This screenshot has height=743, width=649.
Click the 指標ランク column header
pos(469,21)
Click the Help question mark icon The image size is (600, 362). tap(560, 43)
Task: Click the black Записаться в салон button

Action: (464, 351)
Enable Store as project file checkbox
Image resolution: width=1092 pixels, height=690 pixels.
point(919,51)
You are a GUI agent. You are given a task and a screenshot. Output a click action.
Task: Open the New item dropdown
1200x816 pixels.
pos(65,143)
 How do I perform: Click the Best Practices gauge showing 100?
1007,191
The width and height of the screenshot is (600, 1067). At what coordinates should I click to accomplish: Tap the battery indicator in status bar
────────────────────
__Description of the task__: Lines from the one containing "Task: Open the New item dropdown" through the last line of the records, restated word for word: that is the whole response.

__Task output__:
Task: Open the New item dropdown
1200x816 pixels.
pos(65,143)
 How do I perform: Click the Best Practices gauge showing 100?
1007,191
The width and height of the screenshot is (600, 1067). At what coordinates should I click to accomplish: Tap the battery indicator in status bar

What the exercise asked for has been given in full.